There are also a number of these plants that we have given up on.  The fact that we stop growing a hosta doesn't necessarily mean you shouldn't grow it.  It just means that for one reason or another, we can't produce the plant profitably.  It may not grow well in containers or grow so slowly that it takes too long to produce a salable plant.

For us, the most disappointing of the white centered hostas was 'Remember Me', the white centered form of 'Halcyon'.   Our supplier donated a portion of the cost of each plant to breast cancer research, so we wanted to sell it.  It wasn't that we couldn't grow the plant, it was just so slow that we finally gave up on it.
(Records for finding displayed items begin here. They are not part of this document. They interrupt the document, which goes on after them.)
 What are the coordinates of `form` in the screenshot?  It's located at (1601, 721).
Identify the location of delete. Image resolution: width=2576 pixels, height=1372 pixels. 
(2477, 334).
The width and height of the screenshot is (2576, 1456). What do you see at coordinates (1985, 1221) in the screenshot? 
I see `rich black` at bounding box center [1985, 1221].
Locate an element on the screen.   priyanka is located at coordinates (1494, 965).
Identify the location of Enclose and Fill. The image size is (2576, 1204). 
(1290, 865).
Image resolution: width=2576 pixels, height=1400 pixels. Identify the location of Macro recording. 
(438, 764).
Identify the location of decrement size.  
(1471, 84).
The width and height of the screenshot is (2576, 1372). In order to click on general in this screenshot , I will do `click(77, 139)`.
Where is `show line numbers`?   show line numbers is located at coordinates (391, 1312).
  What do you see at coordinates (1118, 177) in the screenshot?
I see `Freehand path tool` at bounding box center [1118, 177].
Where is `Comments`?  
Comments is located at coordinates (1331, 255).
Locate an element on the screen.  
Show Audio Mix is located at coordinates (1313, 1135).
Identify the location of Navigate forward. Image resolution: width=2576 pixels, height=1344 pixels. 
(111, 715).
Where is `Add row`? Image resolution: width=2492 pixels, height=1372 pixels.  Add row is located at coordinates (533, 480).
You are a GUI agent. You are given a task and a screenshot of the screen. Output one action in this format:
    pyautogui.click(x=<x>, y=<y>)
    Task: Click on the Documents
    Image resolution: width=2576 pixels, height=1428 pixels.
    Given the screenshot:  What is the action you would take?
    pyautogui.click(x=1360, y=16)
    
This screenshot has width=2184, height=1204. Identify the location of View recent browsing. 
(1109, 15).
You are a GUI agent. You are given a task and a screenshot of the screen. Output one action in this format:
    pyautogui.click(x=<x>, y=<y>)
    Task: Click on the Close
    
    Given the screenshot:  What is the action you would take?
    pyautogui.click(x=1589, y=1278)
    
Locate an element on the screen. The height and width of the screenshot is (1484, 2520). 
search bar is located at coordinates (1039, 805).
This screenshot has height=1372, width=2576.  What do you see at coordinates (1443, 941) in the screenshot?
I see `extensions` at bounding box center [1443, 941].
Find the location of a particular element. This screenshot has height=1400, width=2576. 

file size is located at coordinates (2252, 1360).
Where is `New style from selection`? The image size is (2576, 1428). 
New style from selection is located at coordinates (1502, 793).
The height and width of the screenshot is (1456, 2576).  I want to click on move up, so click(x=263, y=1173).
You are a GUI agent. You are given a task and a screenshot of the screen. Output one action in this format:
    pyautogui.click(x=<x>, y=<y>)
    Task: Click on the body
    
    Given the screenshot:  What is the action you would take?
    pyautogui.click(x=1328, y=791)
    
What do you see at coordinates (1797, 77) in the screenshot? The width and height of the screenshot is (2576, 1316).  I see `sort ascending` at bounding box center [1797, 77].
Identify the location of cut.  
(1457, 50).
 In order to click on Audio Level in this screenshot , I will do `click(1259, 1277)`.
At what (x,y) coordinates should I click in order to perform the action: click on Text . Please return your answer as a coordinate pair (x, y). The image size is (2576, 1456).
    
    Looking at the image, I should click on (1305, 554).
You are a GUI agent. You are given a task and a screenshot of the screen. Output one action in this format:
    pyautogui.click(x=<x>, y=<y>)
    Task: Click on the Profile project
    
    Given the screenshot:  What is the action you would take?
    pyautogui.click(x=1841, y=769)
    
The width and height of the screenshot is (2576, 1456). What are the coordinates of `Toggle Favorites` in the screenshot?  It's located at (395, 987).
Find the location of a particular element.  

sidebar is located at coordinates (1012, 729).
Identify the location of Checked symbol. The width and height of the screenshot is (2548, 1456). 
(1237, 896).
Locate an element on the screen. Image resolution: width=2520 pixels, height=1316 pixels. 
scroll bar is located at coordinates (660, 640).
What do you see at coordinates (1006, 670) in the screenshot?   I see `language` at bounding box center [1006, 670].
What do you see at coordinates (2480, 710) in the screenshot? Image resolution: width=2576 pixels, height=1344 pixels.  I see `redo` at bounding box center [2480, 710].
On the other hand, we've seen some beautiful specimens in other people's gardens, so you might want to try it. 

We've also given up on all of the white centered sports of 'Francee', Patriot', and 'Minuteman'.  There are a number of these on the market, 'Fire and Ice', 'Loyalist', 'Flash of Light', and probably more that I can't think of.  All of them are beautiful plants, but I've not had good luck with any of them.

Some gardeners are adventurous types who consider hard to grow plants a challenge and are willing to try anything once or twice.  And there are those who cry for three days every time a hosta dies.  If you like to experiment, don't let my experiences hold you back. Just because I don't grow some of these plants for sale doesn't mean I don't grow them for myself.  Not all hostas perform equally in all areas of the country, and plants that may not do well in my area often grow much better further north.